Aku dan mantan tunanganku memutuskan untuk pindah ke Australia untuk tujuan wisata awalnya dan bekerja. Pada waktu itu, hidup terasa amat sulit bagi kami berdua, terutama karena jumlah uang yang terbatas. Lebih lagi, aku sangat tidak nyaman dengan perangainya yang sangat menyebalkan ketika situasi sangat amat sulit pada waktu itu. Siapapun pasti amat sangat stres dan tertekan, saat tidak memiliki uang sama sekali di negara orang. Bukannya mencari penyelesaian bersama-sama untuk masalah finansial yang kami hadapi, justru ia seperti menjauh dariku. Dia terus menerus mencoba mengusirku secara psikis dan menjadi seseorang yang sangat amat jahat. Bahkan, sempat ia pernah mengataiku bahwa aku bukanlah siapa-siapa tanpa ia, ia merasa yang paling berpunya dan memiliki paling banyak uang pada waktu itu. Memang, saat itu aku hanyalah seorang guru, aku bekerja selama 6 bulan di sebuah kampus pariwisata di Denpasar, Bali. Bekerja di Indonesia dengan gaji yang sangat amat kecil membuatku tak mampu menabung untuk biaya awal hidup di Australia, terlebih masalahnya adalah perbedaan mata uang dan standar ekonomi antara Indonesia dan Australia. Dia selalu menggunakan alasan sistematis ini untuk menyerangku, katanya aku tidak berkontribusi sama sekali sebelum kami melakukan perjalanan wisata. Kalaupun aku memiliki uang untuk berkontribusi, aku tak akan segan-segan untuk menyerahkan semua uangku padanya, yang mana sudah kulakukan, kuberikan semua yang kupunya, tapi baginya aku tidak berkontribusi apapun.

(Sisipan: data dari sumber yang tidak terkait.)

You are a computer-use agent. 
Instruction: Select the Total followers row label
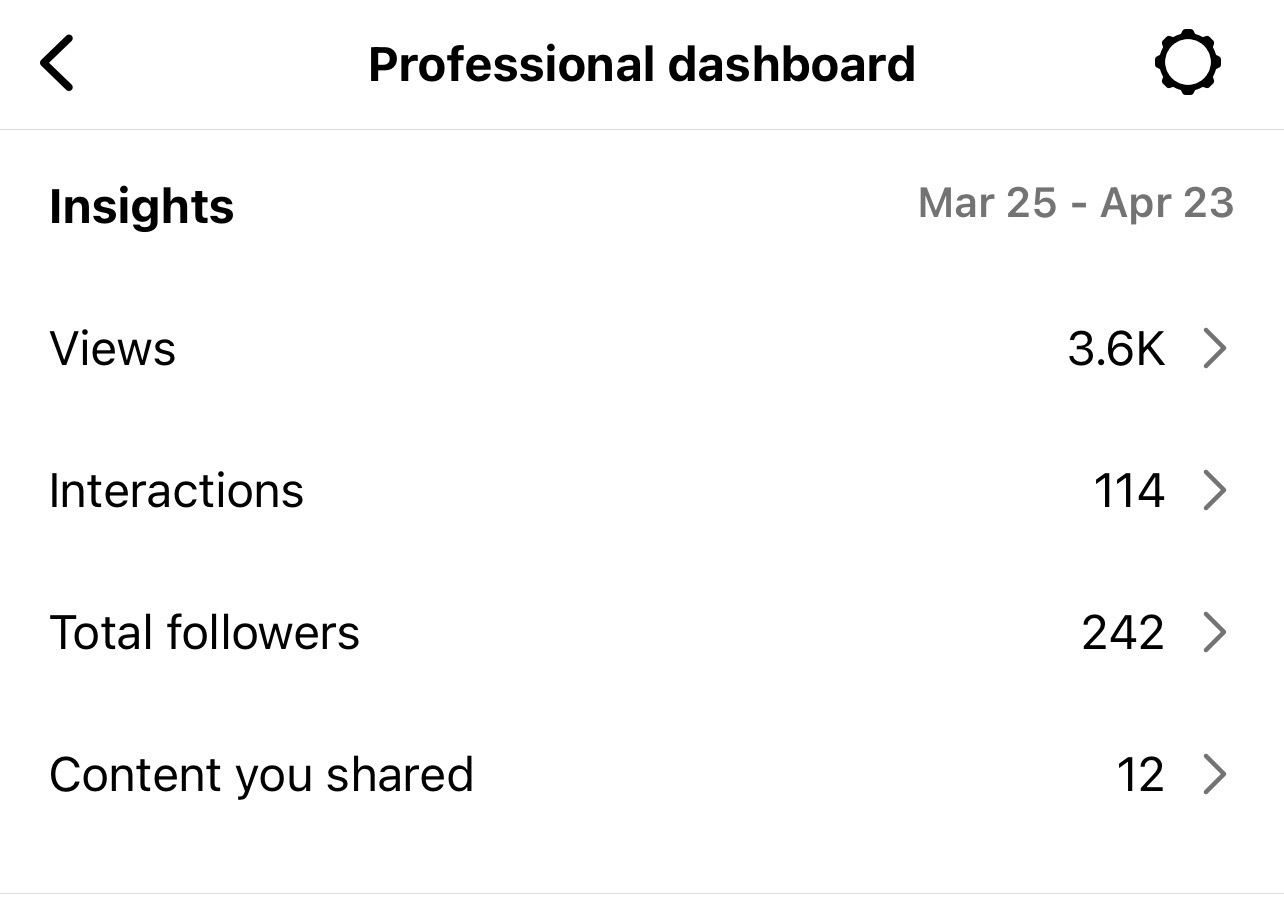(204, 633)
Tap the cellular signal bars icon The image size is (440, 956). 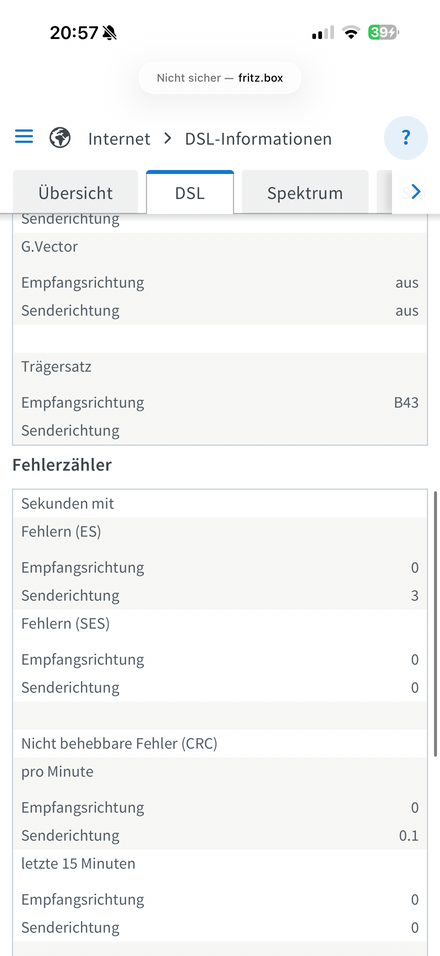[x=323, y=33]
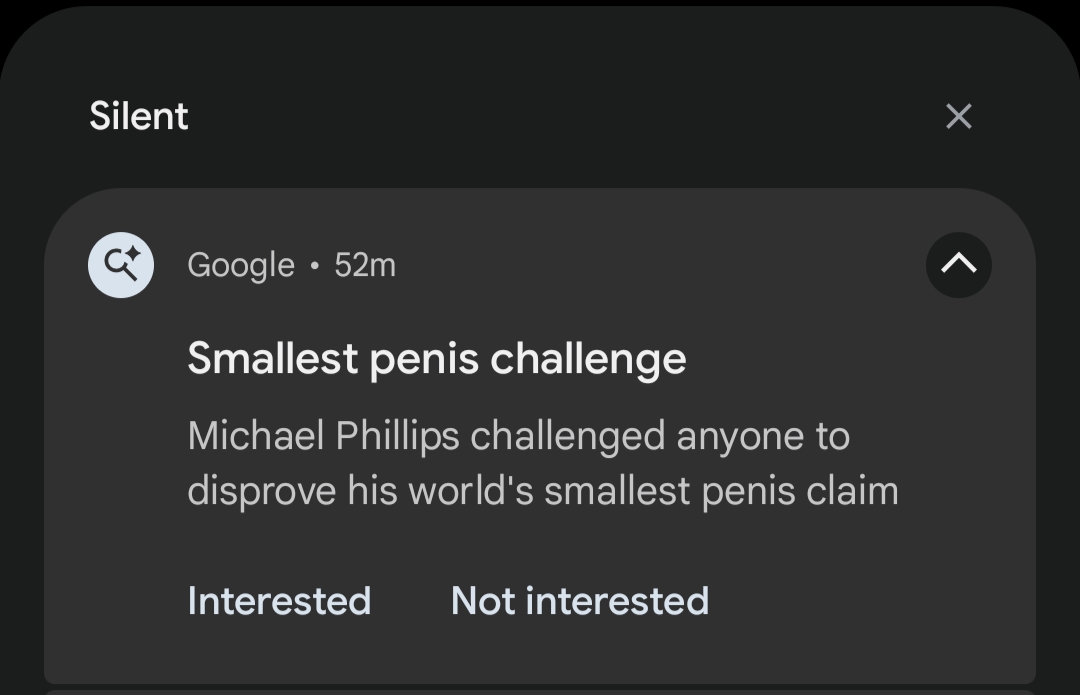
Task: Tap the Google search sparkle icon
Action: 121,265
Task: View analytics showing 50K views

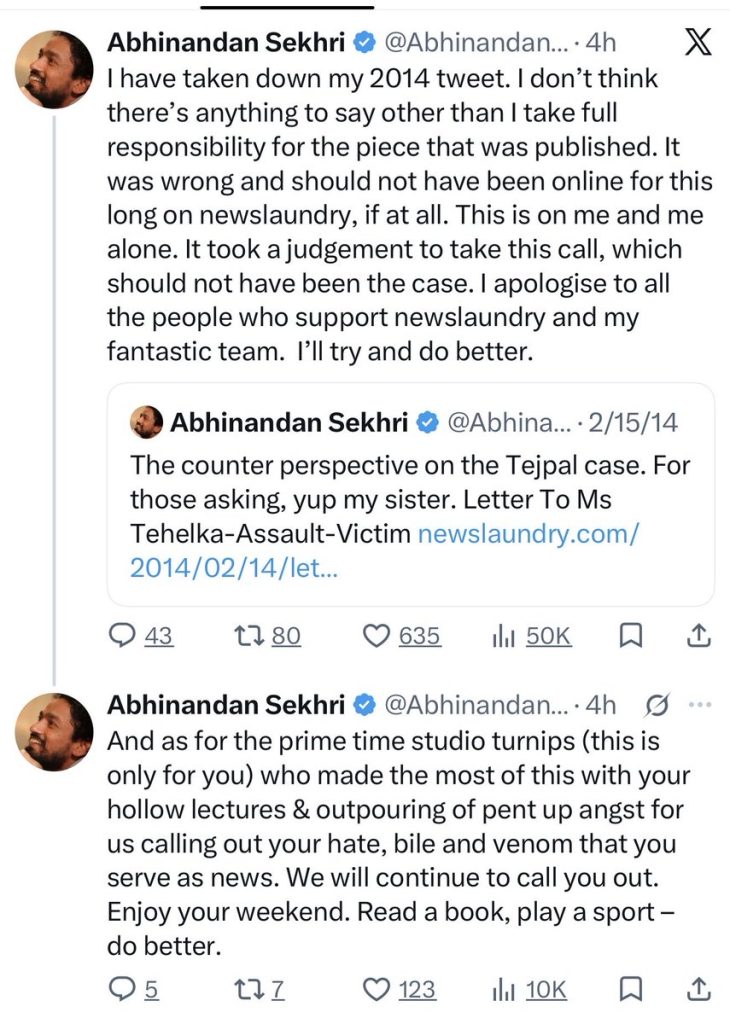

Pada waktu itu, aku masih sangat mengingatnya, ia meminta seluruh gaji yang kuterima untuk dijadikan satu rekening dengan miliknya, rekeningnya memang tetap atas namaku, tetapi hanya ia yang memiliki akses penuh untuk penggunaan uang dalam rekening itu. Bahkan, aku dilarang untuk menggunakan sepeserpun uang dari rekening itu karena katanya aku harus berkontribusi untuk rencana hidup kami. Ia yang akan mengatur semua keuangan selama persiapan perjalanan, dan ia yang akan membayar semua biaya sewa untuk tempat tinggal kami selama di Australia, aku tidak memiliki hak guna sedikitpun untuk uang hasil jerih payahku. Untuk bekal bekerja saja aku harus meminta kepadanya setiap pagi, setiap berangkat bekerja. Aku harus meminta izin padanya untuk berbelanja barang pribadi yang benar-benar kubutuhkan seperti baju dan kosmetik. Aku memang tidak pernah membeli barang dengan brand mahal ataupun untuk sedikit berfoya-foya dengan uangku, tidak pernah sekalipun kulakukan, dapat kukatakan aku adalah orang yang hemat. Tetapi, ia memberiku label sebagai orang yang terlalu menghambur-hamburkan uang untuk sesuatu yang benar-benar kubutuhkan.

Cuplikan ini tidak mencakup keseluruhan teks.